As it happens, Virginia Tech’s Bryan Lewis had also noticed the data from Lofa. On 23 September, he put three slides labeled “Learning from Lofa” in his weekly presentation to the Defense Department, showing what Liberia’s epidemic curve would look like if it followed Lofa’s trend. The forecast was far less frightening than prior ones he’d presented to defense officials, but it wasn’t well received. “I got harshly criticized,” he recalls. “They thought it was a stupid experiment: ‘How do you know that Liberia is going to start acting like Lofa?’ ”

In hindsight it’s easy to recognize Lofa as a bellwether. It’s also easy to say now that researchers erred in calibrating their Ebola models while the outbreak was growing exponentially and in assuming the exponential growth would continue. Such projections were unlikely to produce accurate forecasts, because the virus’s transmission depends so heavily on changeable human behaviors.

The experts swear their models will work better next time. The Virginia Tech group is now creating an epidemic model that will represent the entire world and its complicated human occupants. Every country will have a “synthetic” population that stands in for the real one. There will be the right number of elementary school students per square mile, the right number of women in workplaces with more than 50 employees, the right number of households with fewer than five people, and myriad other demographic data slices. The model will also attempt to capture, at least roughly, what people do each day—the probability of leaving the home, going to a farm, getting on a bus or an airplane. Researchers don’t have those details for many places and will often have to infer them. For example, in estimating how many people labor in Liberia’s various types of workplaces, the Virginia Tech modelers are using data from Mexico. In other cases, an available database can give analysts a good approximation of unavailable information. Tracking the locations from which cellphone calls are made, for instance, gives a good moment-by-moment view of how people are moving in a region.

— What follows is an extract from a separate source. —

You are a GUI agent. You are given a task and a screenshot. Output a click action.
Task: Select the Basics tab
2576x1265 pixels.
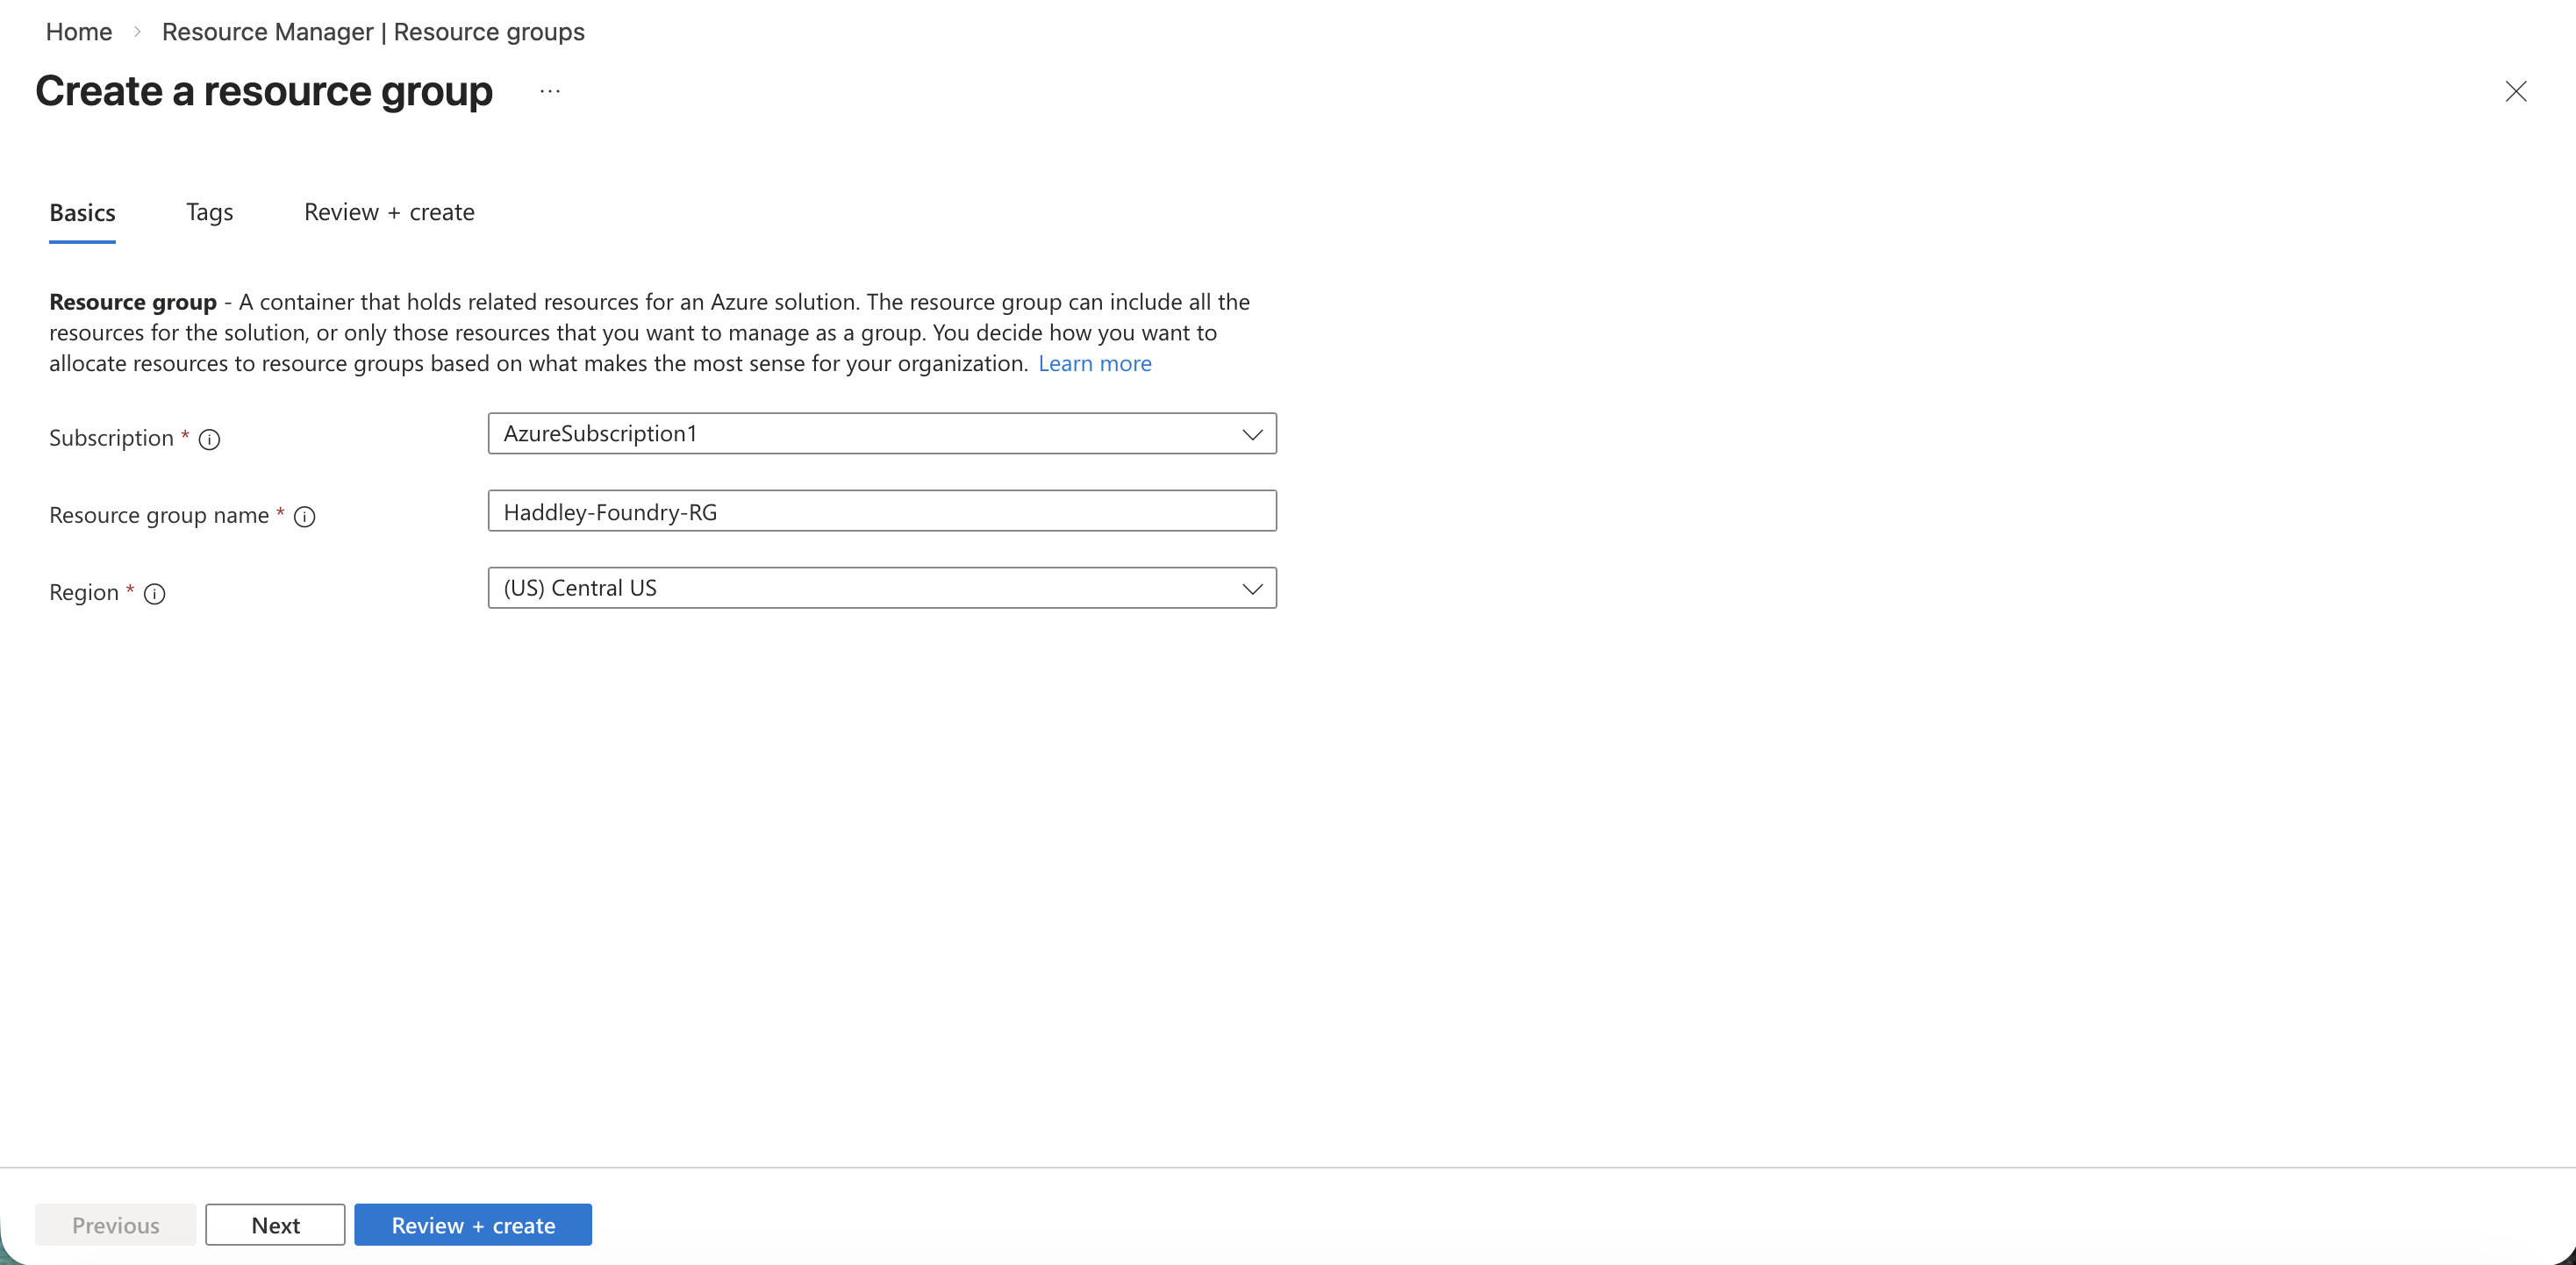(x=82, y=212)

These “agent-based” models will give a more nuanced picture of how pathogens affect and sicken a population. “This is the wave of the future,” says Stephen Eubank, deputy director of the Virginia Tech lab. “It’s going to take a concerted effort to gather the data and the expertise. But it’s going to happen.”

And so, too, will another Ebola outbreak.

This article originally appeared in print as “Computer Modelers vs. Ebola.”

About the Author

In his reporting for this article, freelance journalist David Brown spent several days at the Virginia Bioinformatics Institute with the diverse team of computer scientists, biologists, and mathematicians who tried to predict the course of the West African Ebola outbreak. Brown himself combines several fields of expertise: He’s a physician who signed on with The Washington Post in 1991 for what he thought would be a short stint as a medical reporter. “That stretched on for 22 years,” he says.